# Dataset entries

Segment Open

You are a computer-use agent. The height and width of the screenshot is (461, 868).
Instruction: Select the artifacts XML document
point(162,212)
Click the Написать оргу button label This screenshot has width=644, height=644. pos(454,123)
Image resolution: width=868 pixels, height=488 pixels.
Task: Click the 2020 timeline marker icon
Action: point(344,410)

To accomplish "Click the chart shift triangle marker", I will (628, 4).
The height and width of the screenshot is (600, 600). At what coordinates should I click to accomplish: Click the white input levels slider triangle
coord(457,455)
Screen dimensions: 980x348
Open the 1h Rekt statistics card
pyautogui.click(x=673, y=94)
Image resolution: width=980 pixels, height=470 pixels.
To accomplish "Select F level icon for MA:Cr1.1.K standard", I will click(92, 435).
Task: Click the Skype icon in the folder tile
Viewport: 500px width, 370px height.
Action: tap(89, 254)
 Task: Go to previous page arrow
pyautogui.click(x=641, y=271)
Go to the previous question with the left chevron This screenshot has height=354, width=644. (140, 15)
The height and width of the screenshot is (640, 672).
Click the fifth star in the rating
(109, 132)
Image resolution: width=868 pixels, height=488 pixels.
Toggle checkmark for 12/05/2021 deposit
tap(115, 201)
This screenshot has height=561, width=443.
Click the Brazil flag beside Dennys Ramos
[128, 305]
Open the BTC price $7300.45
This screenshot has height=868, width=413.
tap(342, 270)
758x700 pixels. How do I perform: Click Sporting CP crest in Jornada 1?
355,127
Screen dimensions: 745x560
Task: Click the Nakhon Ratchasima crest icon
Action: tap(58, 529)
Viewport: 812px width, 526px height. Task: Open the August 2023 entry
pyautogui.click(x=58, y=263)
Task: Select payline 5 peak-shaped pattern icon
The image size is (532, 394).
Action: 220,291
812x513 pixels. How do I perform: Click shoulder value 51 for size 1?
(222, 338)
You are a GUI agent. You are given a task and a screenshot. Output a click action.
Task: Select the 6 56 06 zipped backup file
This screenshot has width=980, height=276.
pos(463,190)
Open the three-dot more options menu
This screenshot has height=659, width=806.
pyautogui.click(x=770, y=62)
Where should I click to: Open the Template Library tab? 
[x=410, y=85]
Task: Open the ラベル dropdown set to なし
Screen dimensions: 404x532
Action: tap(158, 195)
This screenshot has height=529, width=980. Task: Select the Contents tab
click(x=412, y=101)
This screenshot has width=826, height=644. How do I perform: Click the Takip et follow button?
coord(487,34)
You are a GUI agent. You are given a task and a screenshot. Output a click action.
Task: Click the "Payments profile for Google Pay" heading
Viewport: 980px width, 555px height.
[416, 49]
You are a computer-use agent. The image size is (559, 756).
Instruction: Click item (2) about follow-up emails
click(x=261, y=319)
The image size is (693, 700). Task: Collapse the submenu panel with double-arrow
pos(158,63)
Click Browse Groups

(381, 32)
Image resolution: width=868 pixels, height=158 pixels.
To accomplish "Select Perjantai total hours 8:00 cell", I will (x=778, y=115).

Segment Closed

# WORK TASK
Find every line above that contains the word "will", and return each one.

# ANSWER SECTION
To accomplish "Click the chart shift triangle marker", I will (628, 4).
To accomplish "Select F level icon for MA:Cr1.1.K standard", I will click(92, 435).
To accomplish "Select Perjantai total hours 8:00 cell", I will (x=778, y=115).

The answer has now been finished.